Aaron Rieke of the consulting firm Upturn, which last year issued a report critical of the lead-generation business, said this is all fairly ordinary.

“This site looks a lot like a number of other payday loan lead sites,” he said. “They have addresses that seem dubious; there are typos. It doesn’t surprise me that the email address and phone number don’t work.”

Enova noted the CFPB’s suit against T3 as a potential risk factor.

“If lead providers or marketing affiliates do not comply with an increasing number of applicable laws and regulations … it could adversely affect our business,” the company said in its annual report to the Securities and Exchange Commission.

Putterman said that if the CFPB lawsuit is successful it could shut down much of the lead-generation business, which has become an influential part of the online lending industry.
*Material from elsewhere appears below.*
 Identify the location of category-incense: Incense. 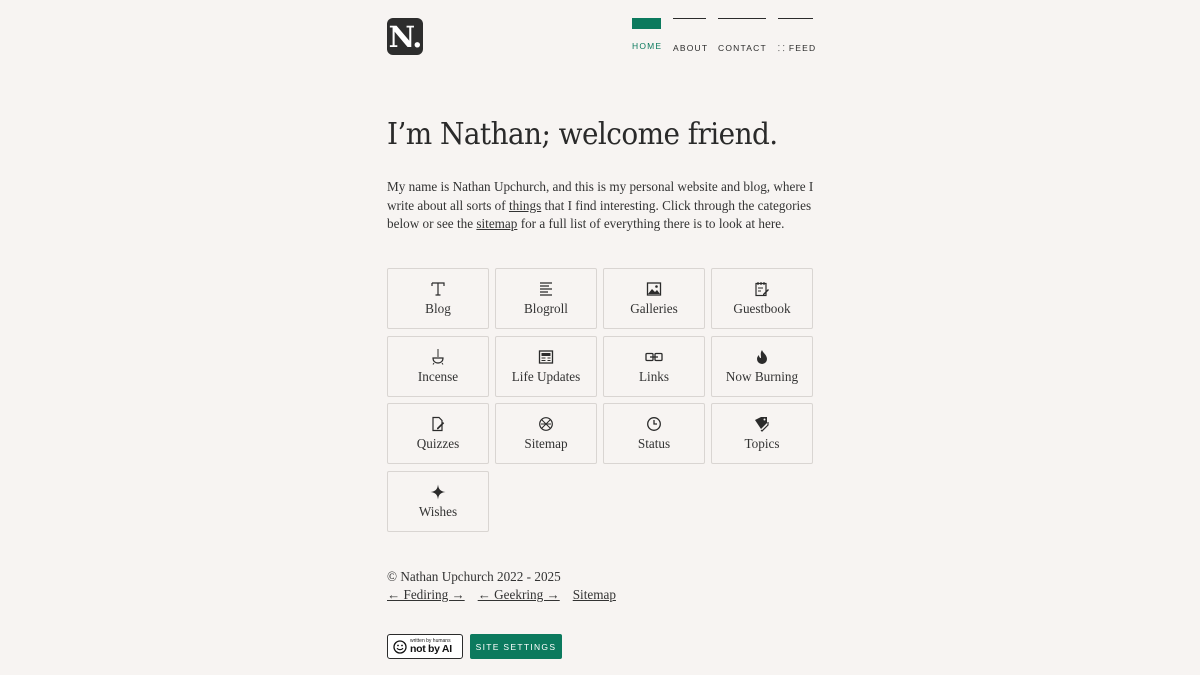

Lead firms often sponsor events put on by the trade group Online Lenders Alliance, and those firms’ executives are big supporters of the trade group’s political action committee.

But he thinks T3 has several lines of defense, including an argument that the CFPB does not have jurisdiction over lead-generation firms since they only market and do not make loans.

Or it could argue that claims made by lead generators about “best rates” or “lowest fees” – which the CFPB says are misleading –should be protected by the same principle that allows Best Foods to call its mayonnaise the best or Coors to call its beer the freshest.

Rieke of Upturn said he doesn’t believe a CFPB win over T3 would put lead generators or aggregators out of business.

Instead, he said, it would simply force T3 to do a better job of monitoring the sites it buys leads from. That would add costs for T3 and other aggregators, he said, but not kill the industry.

“I would hope one of the things that comes out of this case is that lead-aggregation companies suddenly have an incentive to do compliance work,” he said. “One might hope you wouldn’t see such outrageous claims anymore.”